Nel 1961 entrò nella band da giro di Domino, poi a metà degli anni 1960 fu parte di quel gruppetto di esuli di New Orleans (il batterista Earl Palmer in primis, emigrato già alla fine degli anni 1950) che lasciarono la città, esaurito il boom e con molti locali chiusi, verso la California del sud dov’erano più occasioni di lavoro in studio (Palmer divenne assai noto come studio musician e fu nel Wrecking Crew) e dal vivo nella moltitudine di locali notturni; Allen formò un organ trio e accompagnò spesso Big Joe Turner e T Bone Walker, ma dovette comunque mantenersi con un impiego in una fabbrica aeronautica.
Nel 1975 tornò a tempo pieno con Fats Domino e girò in tour con lui fino agli anni 1990. Alle soglie degli anni 1980 le sonorità uniche di Lee Allen risvegliarono l’interesse dei nuovi protagonisti del revival del rockabilly / roots rock (anche se i termini non piacciono a Phil Alvin, ma qui non posso dire altrimenti parlando di revival), come gli Stray Cats e i Blasters (con i Blasters fu in diversi dischi e in tour, dapprima come membro poi come ospite), e tuttora è tra gli idoli degli appassionati del rock ‘n’ roll anni Cinquanta, ma soprattutto lo è tra i tenor-sassofonisti per quel suo particolare e tanto ambito tono, per il fraseggio, la scelta delle note.

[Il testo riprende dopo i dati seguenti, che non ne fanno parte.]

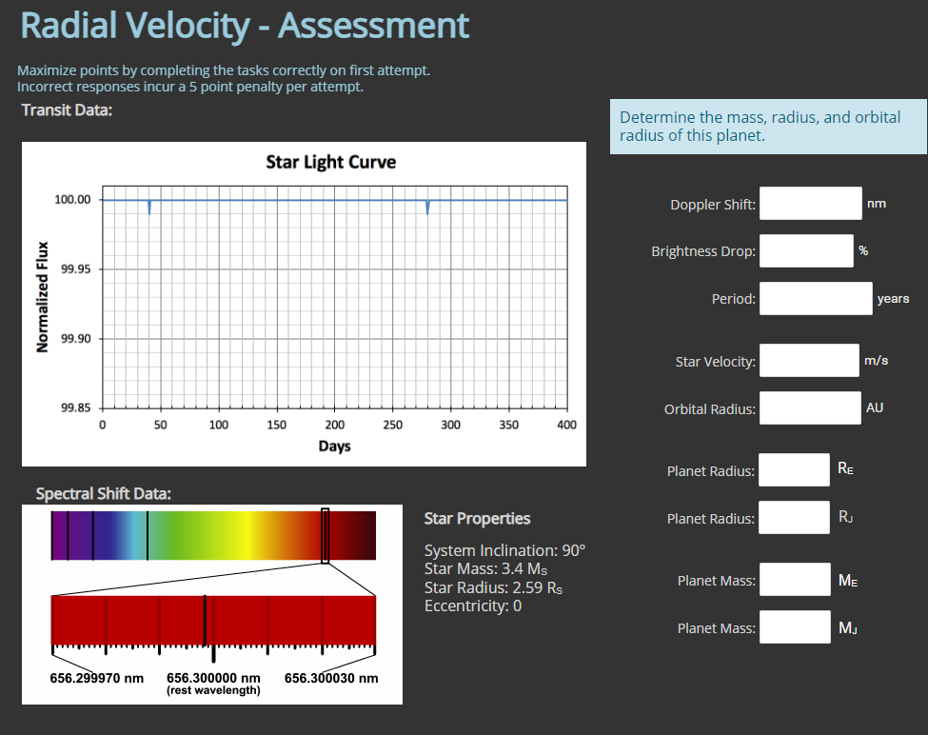Click the Period input field

pyautogui.click(x=816, y=298)
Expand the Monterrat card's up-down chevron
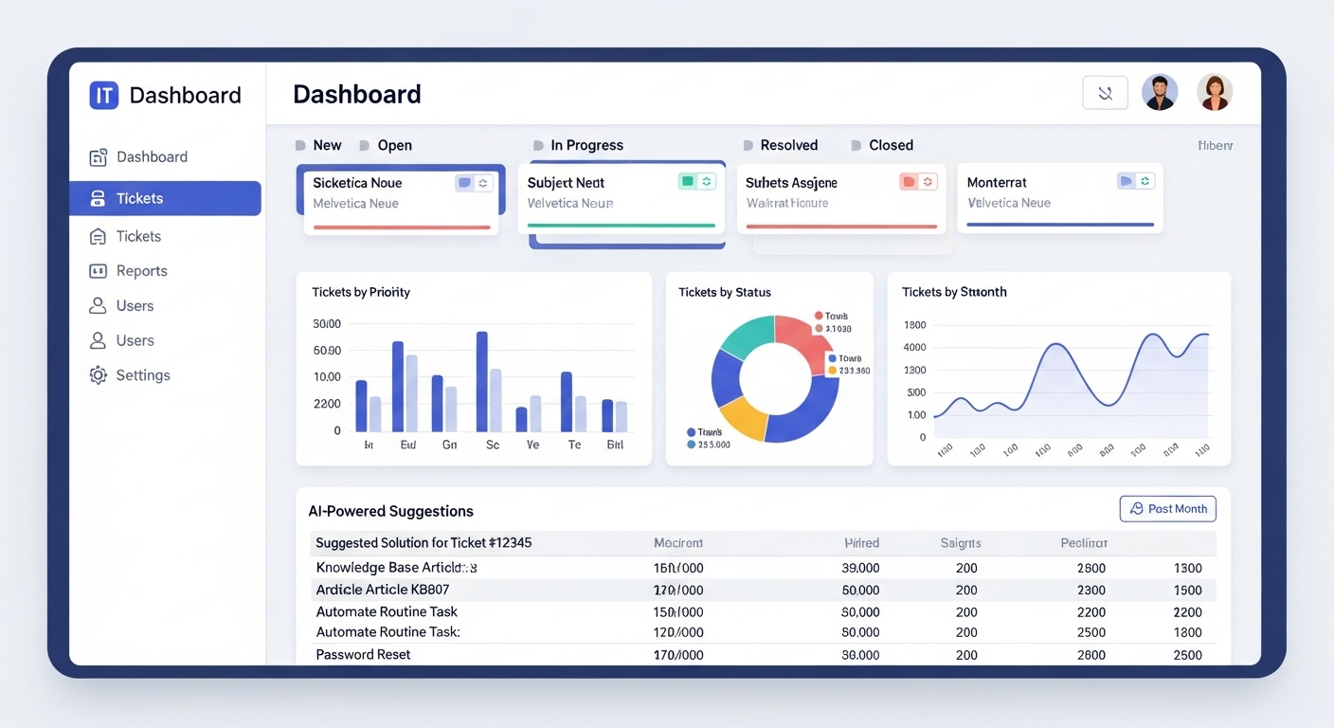 pyautogui.click(x=1145, y=180)
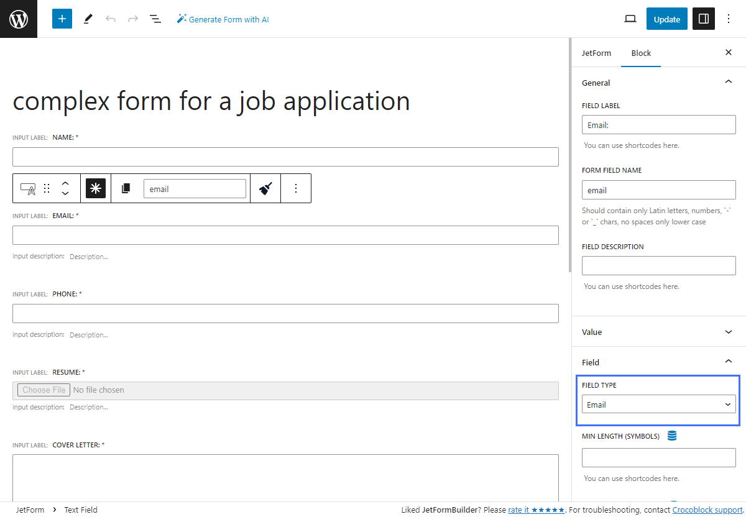
Task: Redo the last action
Action: click(132, 19)
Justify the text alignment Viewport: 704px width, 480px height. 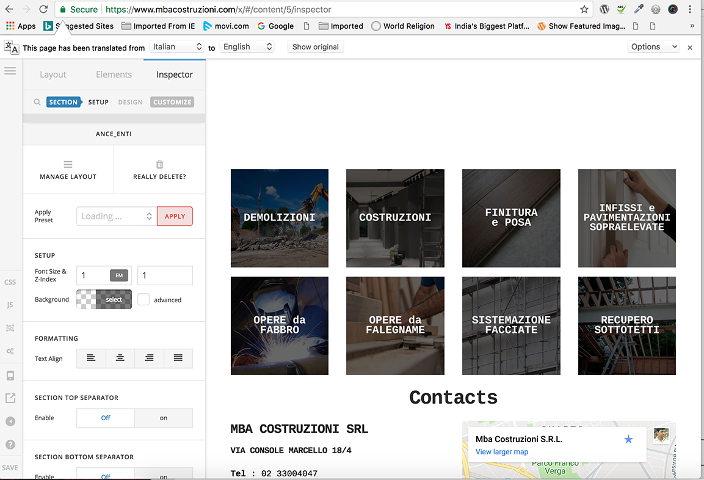click(178, 358)
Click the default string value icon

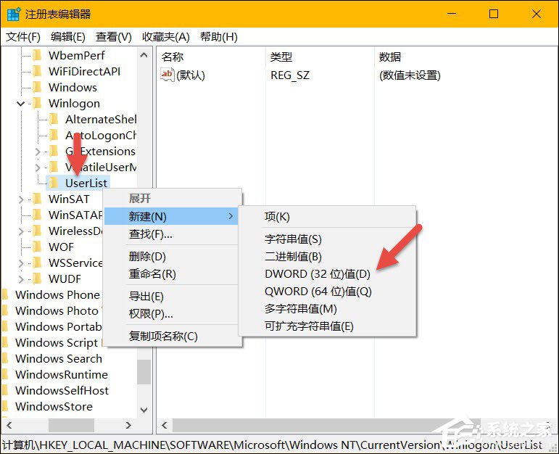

Nel 1994, poco prima di morire, registrò The Ultimate Session come parte dell’unione chiamata Crescent City Gold formata con altri membri storici dello studio di Matassa: Allen Toussaint, Earl Palmer, Edward Frank, Mac Rebennack e Alvin ‘Red’ Tyler. Una buona raccolta su CD con il suo sax in evidenza è Lee Allen and His Band, Walkin’ with Mr Lee (Acrobat), con 24 brani tra strumentali e in accompagnamento a vari solisti.